O semblante dele ficou ligeiramente mais sério, mas ele não perdeu o bom humor.

— O quê?

— A bebida para acompanhar. — A encarregada respondeu, cruzando as mãos por baixo do queixo.

— É verdade! — Ele pulou da cadeira e correu para a cozinha novamente, voltando de lá com uma garrafa de Coca-Cola de 3 litros — Pra ajudar tudo isso a descer, tem que ser uma Coca geladinha, é lógico.

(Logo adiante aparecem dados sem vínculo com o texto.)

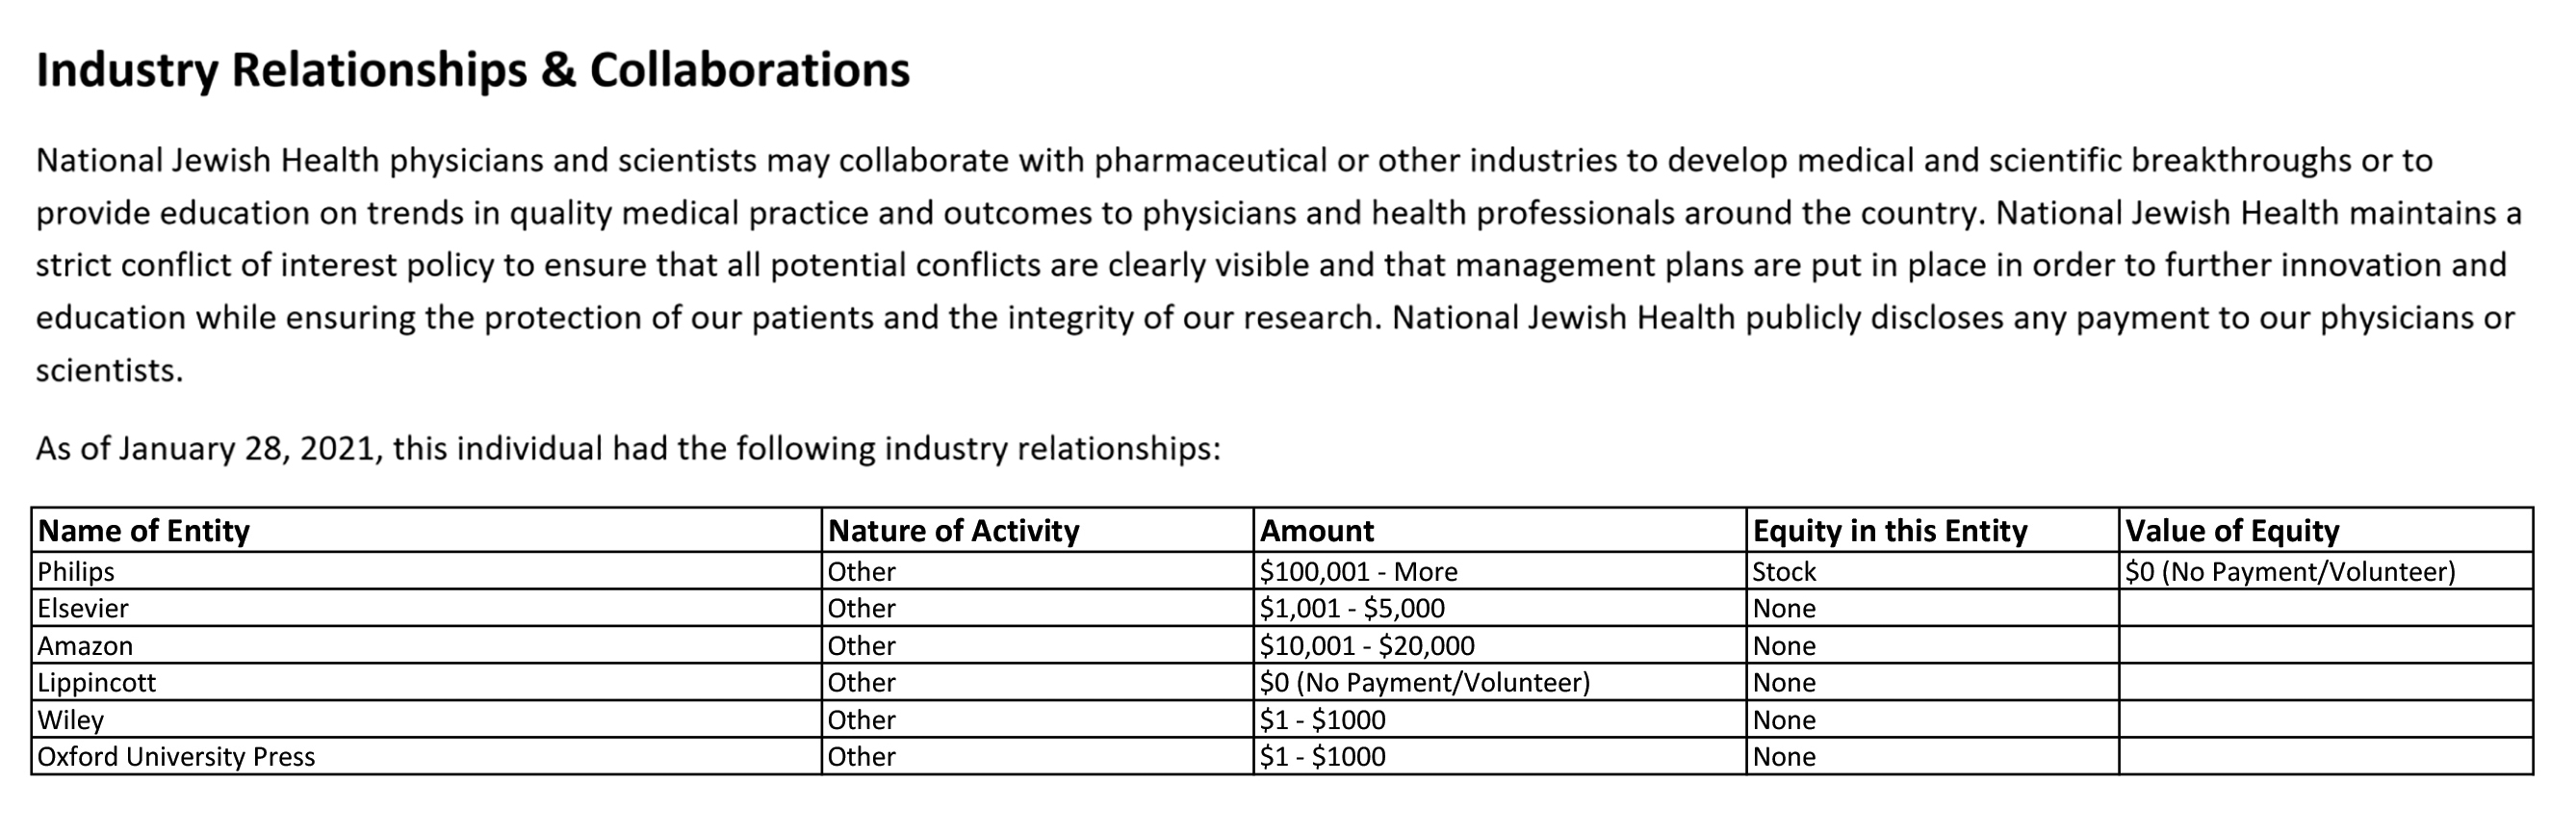Viewport: 2576px width, 836px height.
Task: Click the Name of Entity column header
Action: [x=144, y=530]
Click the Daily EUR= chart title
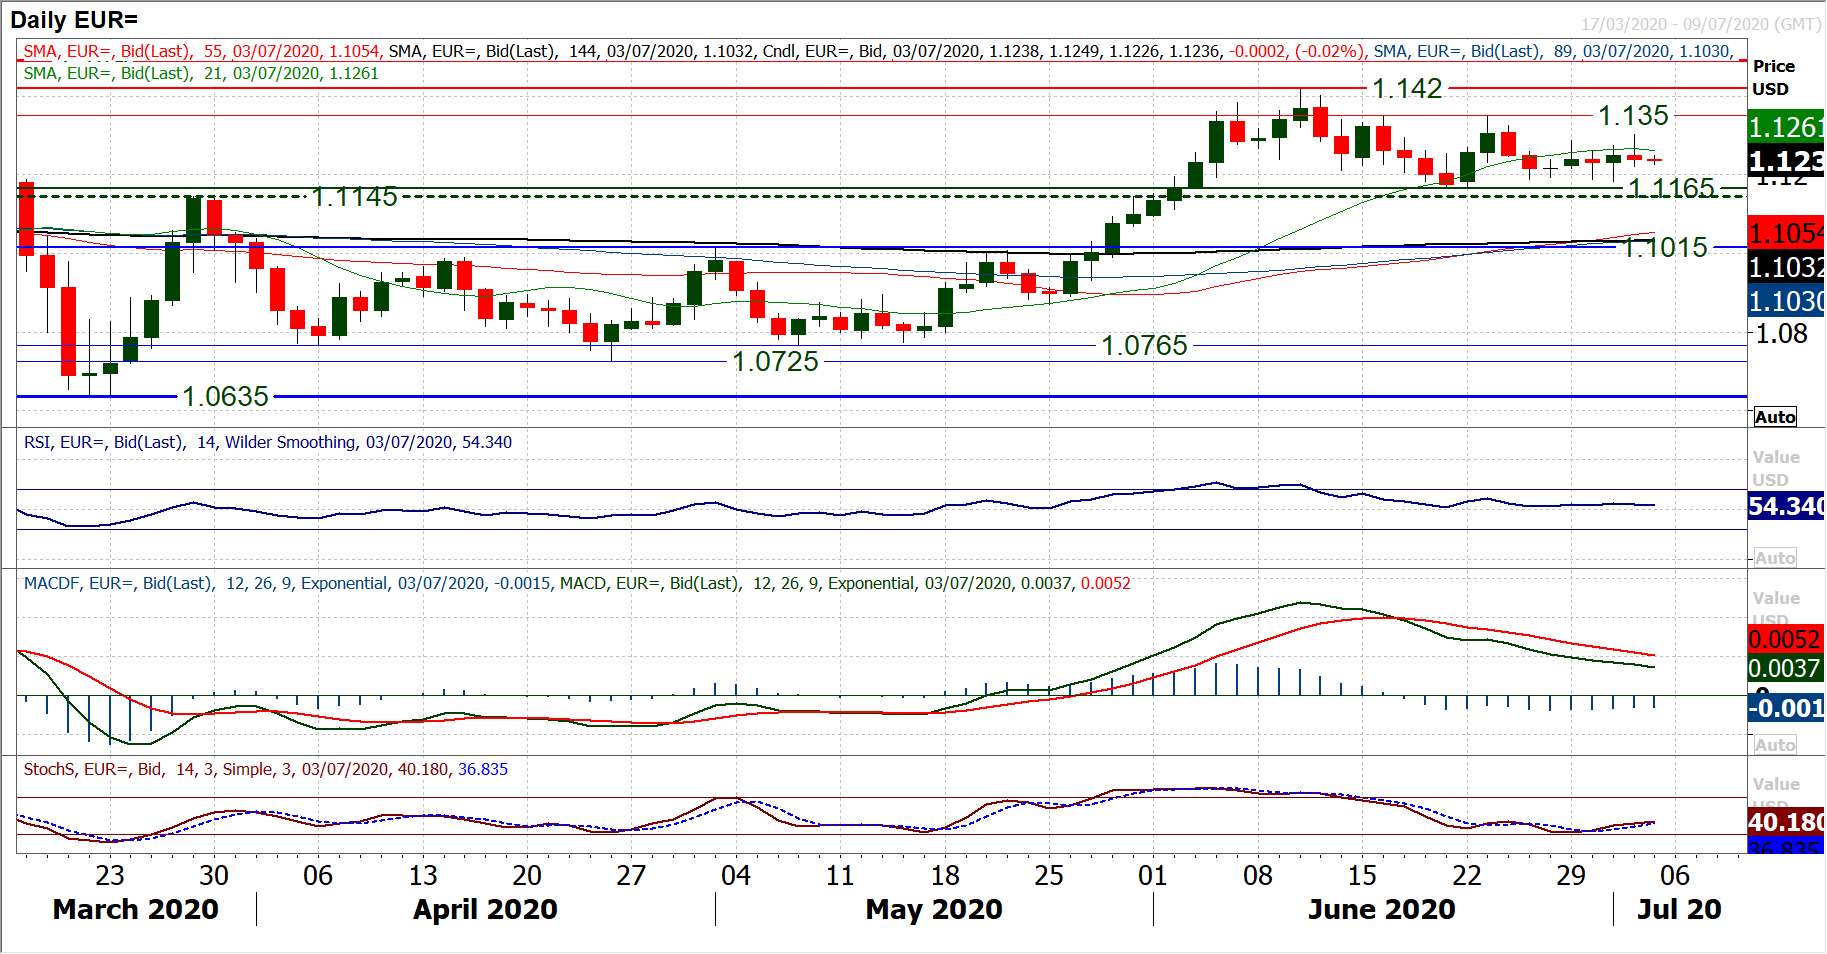Screen dimensions: 1827x954 [74, 19]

Fernanda riu de novo. Pelo visto, o Adam que estava diante dela naquele momento não era nada mais do que uma versão amadurecida do Adam que ela havia namorado anos antes. Amadurecida e melhorada, ela acrescentou mentalmente. O mesmo senso de humor, o mesmo charme, a mesma mania de surpresas constantes... Sim, ela queria reviver o sentimento que outrora havia tido por ele, e estava tentada a descobrir se ele estava disposto a corresponder.

E se alguém fosse julgá-la por isso, que fosse Deus. Porque para os homens, ela não devia nada.